-- Work to complete --
Using the records below, quote only the span that opens with the line containing "This screenshot has width=609, height=521." and closes with the line containing "Task: Open the Отправить", exactly and inclusively.

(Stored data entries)
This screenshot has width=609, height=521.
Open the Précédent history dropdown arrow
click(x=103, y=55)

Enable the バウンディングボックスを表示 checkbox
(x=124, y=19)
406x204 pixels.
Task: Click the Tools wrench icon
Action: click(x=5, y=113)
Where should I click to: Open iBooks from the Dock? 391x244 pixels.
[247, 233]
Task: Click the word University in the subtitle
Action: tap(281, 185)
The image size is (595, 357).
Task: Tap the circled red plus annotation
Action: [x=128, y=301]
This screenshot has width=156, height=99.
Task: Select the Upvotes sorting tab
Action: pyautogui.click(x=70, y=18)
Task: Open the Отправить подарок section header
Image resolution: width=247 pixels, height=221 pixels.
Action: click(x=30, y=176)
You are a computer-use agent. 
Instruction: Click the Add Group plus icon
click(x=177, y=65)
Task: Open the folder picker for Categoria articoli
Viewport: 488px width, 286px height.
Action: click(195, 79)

--

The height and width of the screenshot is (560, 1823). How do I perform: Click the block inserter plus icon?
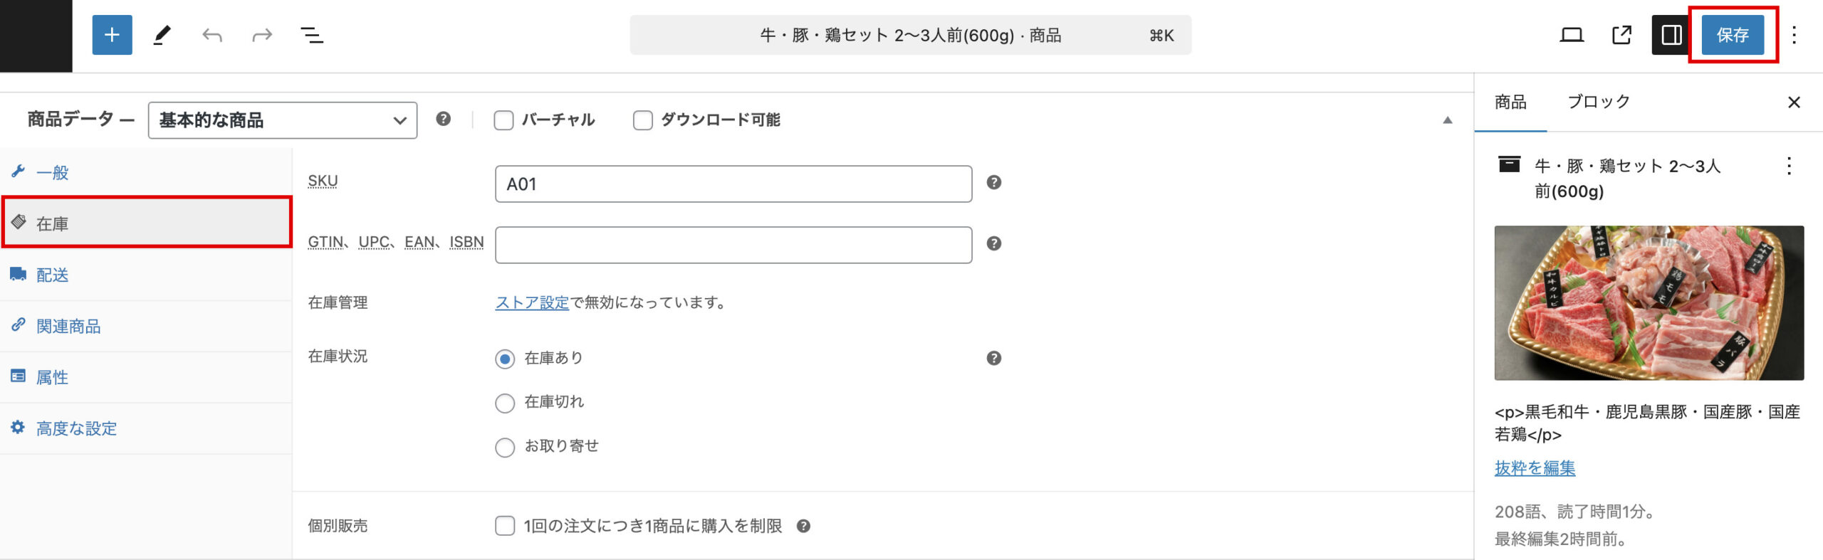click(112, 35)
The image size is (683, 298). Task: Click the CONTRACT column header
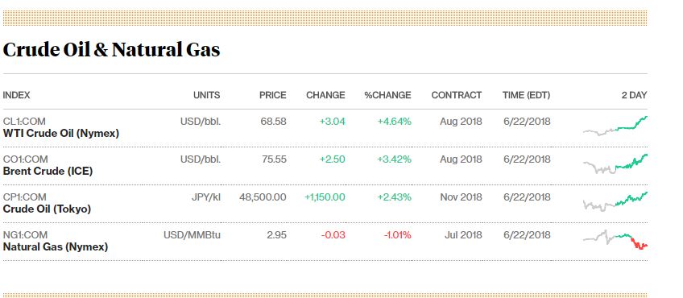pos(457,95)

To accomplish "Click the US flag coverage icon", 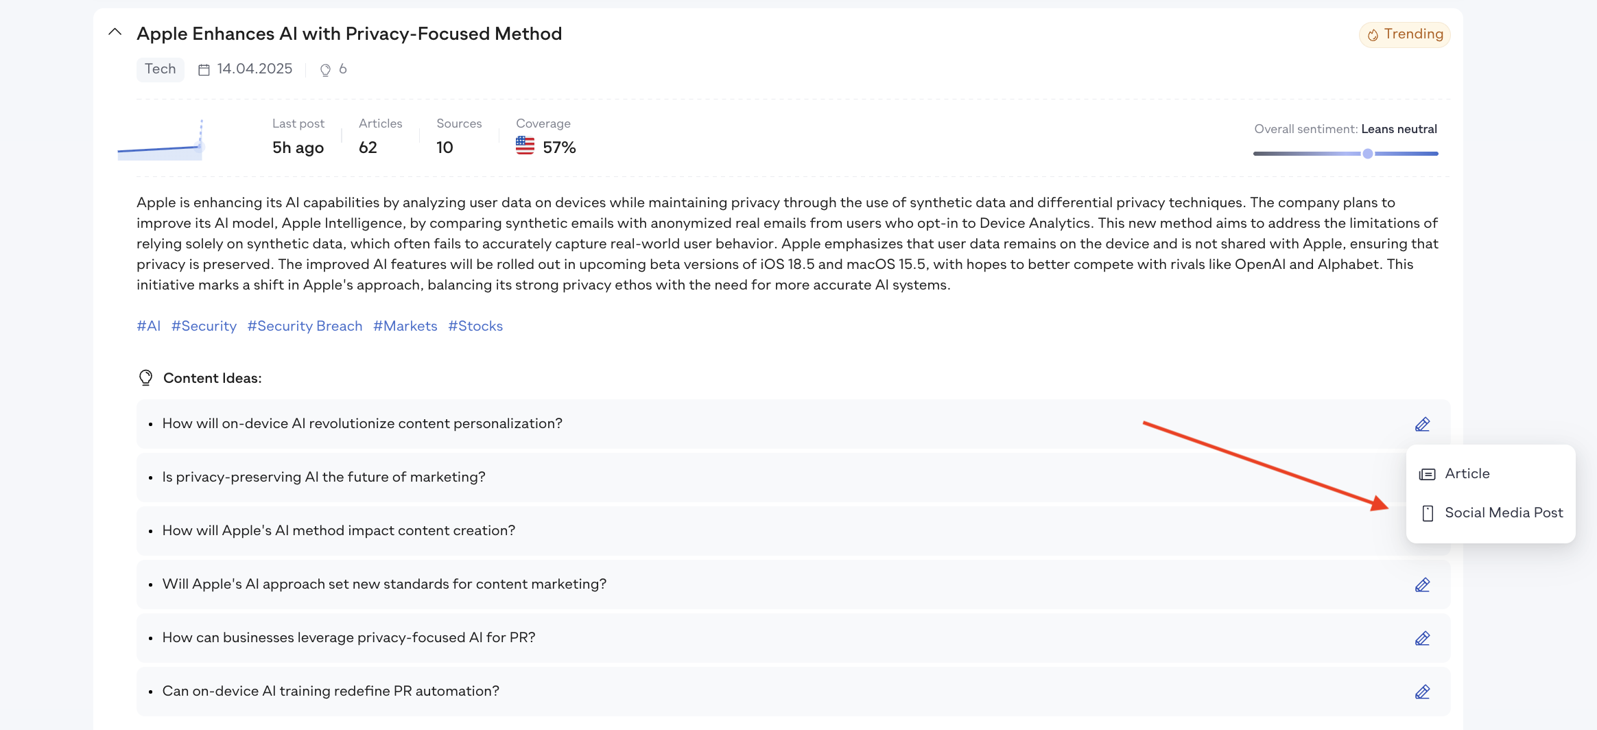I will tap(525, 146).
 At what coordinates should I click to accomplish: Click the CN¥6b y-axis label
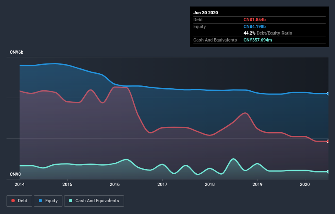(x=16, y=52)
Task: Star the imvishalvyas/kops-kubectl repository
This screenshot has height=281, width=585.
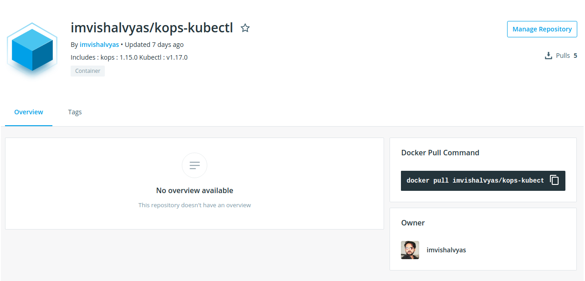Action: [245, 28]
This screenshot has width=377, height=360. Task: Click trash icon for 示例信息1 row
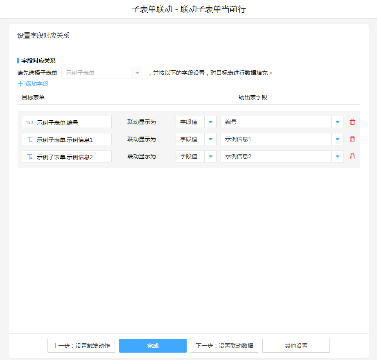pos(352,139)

-- Solution to this task --
This screenshot has width=609, height=521.
Open the Précédent history dropdown arrow
click(x=103, y=55)

Enable the バウンディングボックスを表示 checkbox
(x=124, y=19)
406x204 pixels.
Task: Click the Tools wrench icon
Action: click(x=5, y=113)
Where should I click to: Open iBooks from the Dock? 391x244 pixels.
[247, 233]
Task: Click the word University in the subtitle
Action: tap(281, 185)
The image size is (595, 357).
Task: Tap the circled red plus annotation
Action: [x=128, y=301]
This screenshot has width=156, height=99.
Task: Select the Upvotes sorting tab
Action: pyautogui.click(x=70, y=18)
Task: Open the Отправить подарок section header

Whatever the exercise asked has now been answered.